#### Task statement
With the pictures removed, the data below must be transcribed in full and exactly.

#### Supplied entries
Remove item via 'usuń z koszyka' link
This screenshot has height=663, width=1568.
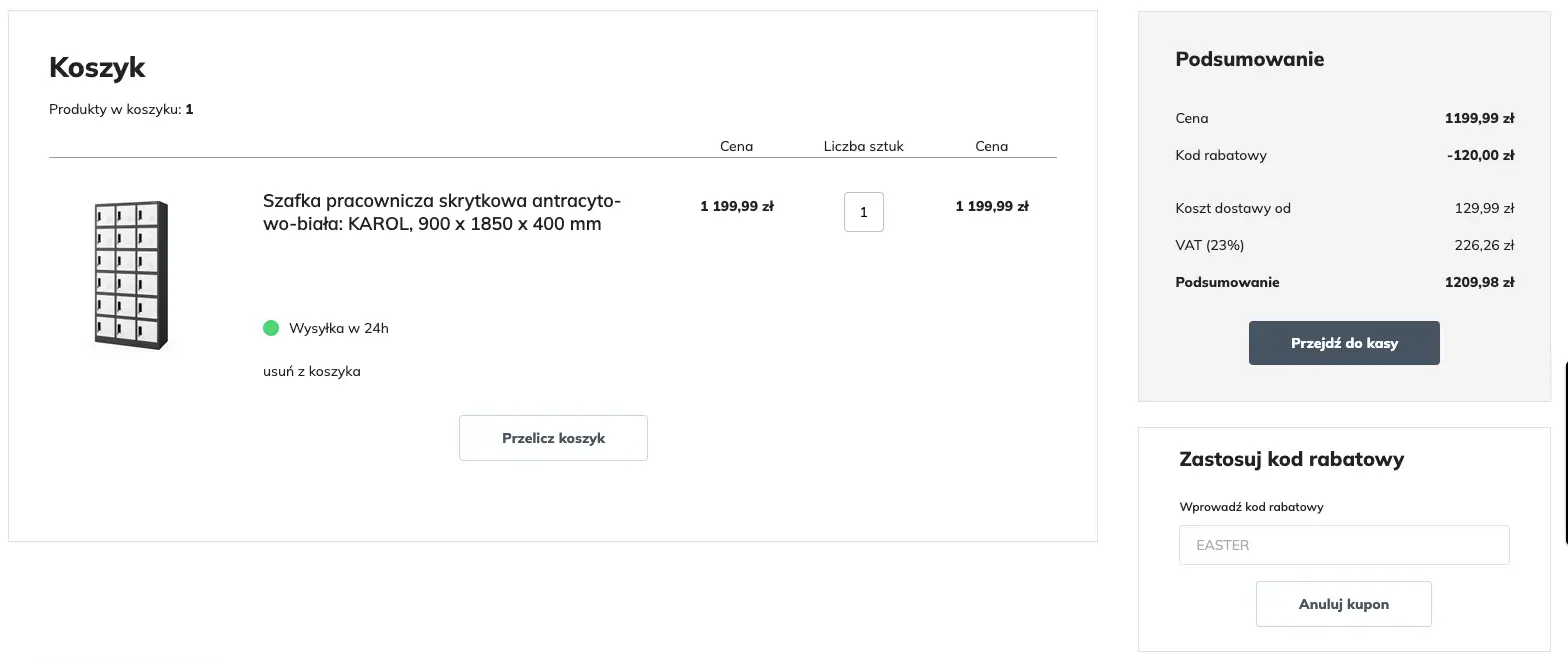[311, 371]
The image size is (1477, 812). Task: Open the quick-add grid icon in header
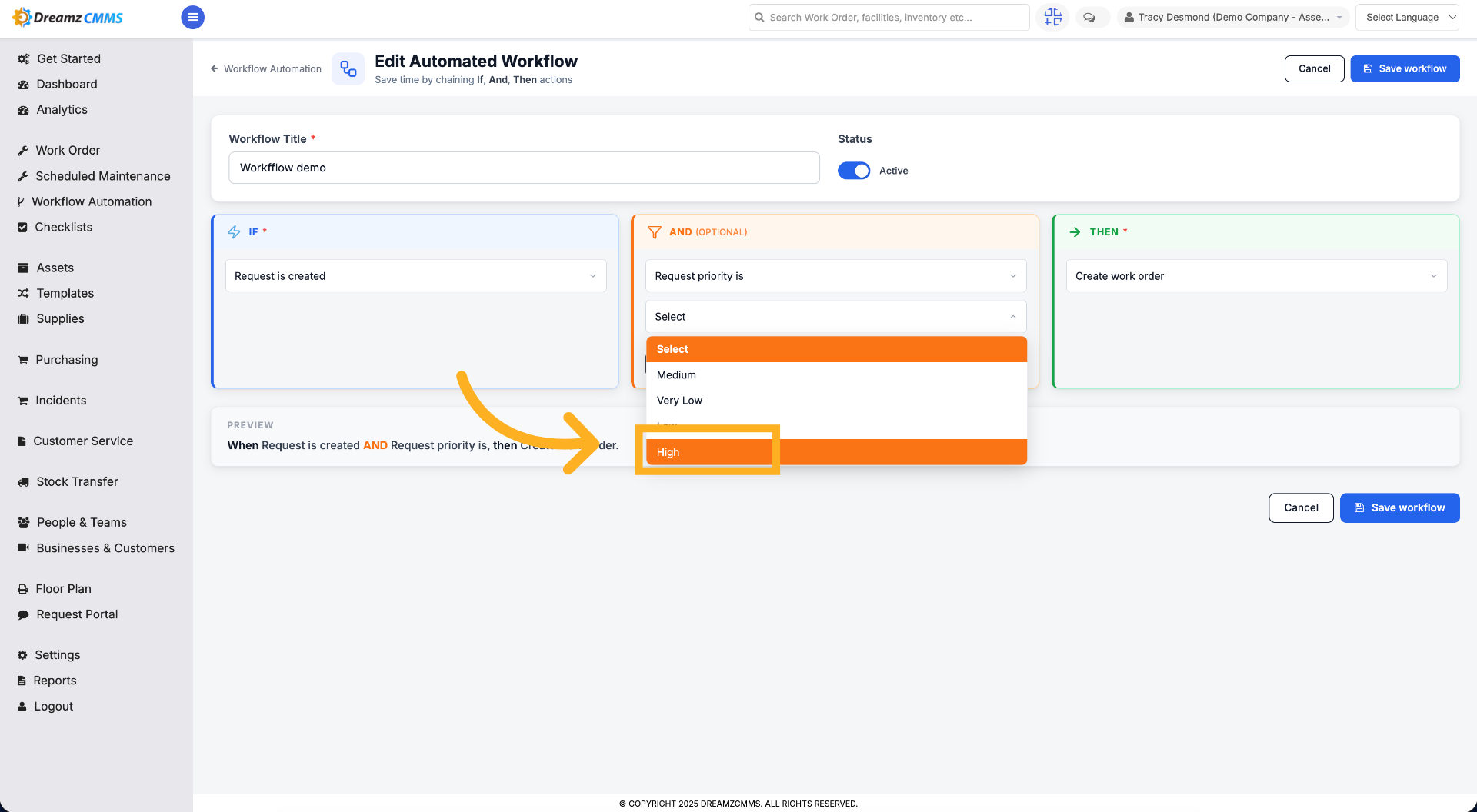1052,17
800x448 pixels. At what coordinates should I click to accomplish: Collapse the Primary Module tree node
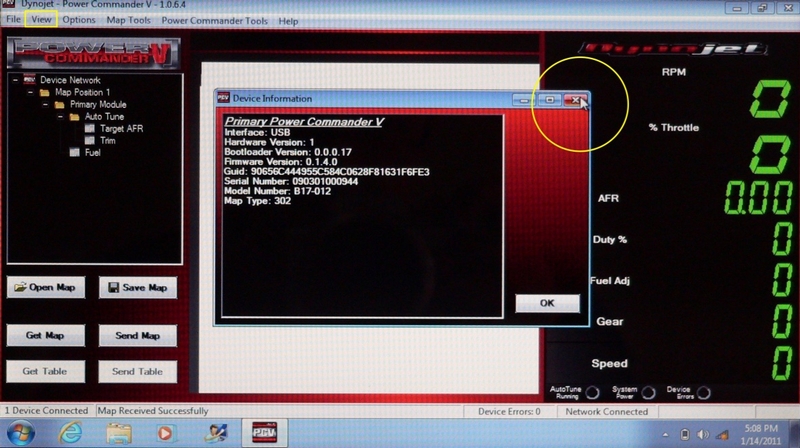tap(45, 105)
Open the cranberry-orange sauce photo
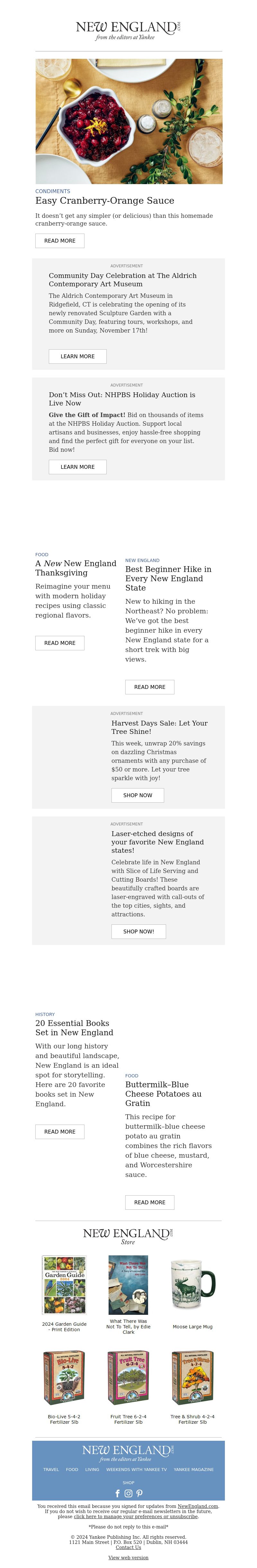This screenshot has width=257, height=1568. pos(128,121)

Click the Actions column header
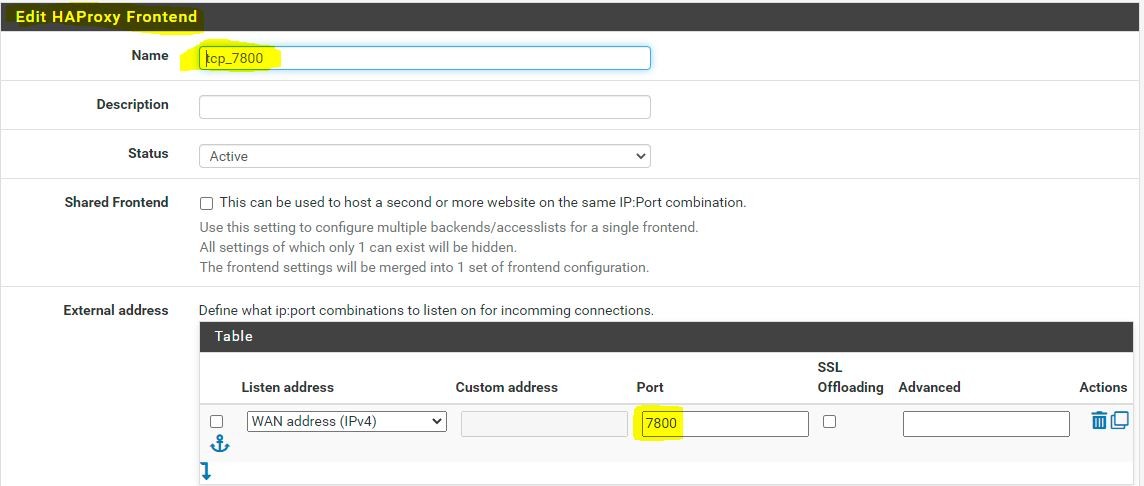[1103, 387]
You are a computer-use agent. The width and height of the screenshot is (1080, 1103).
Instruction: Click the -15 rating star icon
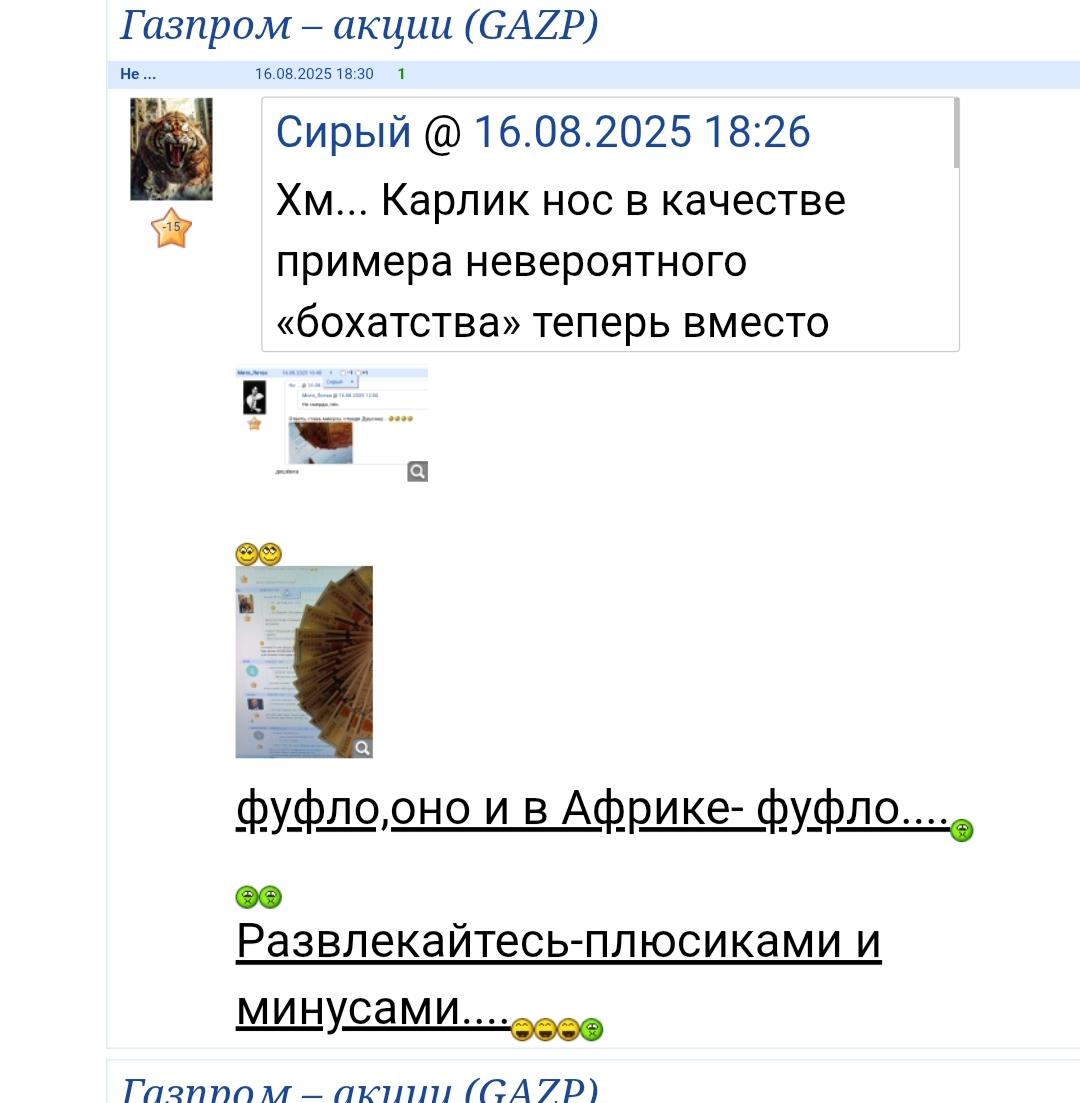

#### Response
Remove item via 'usuń z koszyka' link
This screenshot has height=663, width=1568.
[311, 371]
The image size is (1477, 812). Task: Open the quick-add grid icon in header
1052,17
800x448 pixels. At what coordinates should I click to accomplish: Collapse the Primary Module tree node
tap(45, 105)
Open the cranberry-orange sauce photo
This screenshot has width=257, height=1568. pos(128,121)

Click the Actions column header
[1103, 387]
You are a computer-use agent. The width and height of the screenshot is (1080, 1103).
Instruction: Click the -15 rating star icon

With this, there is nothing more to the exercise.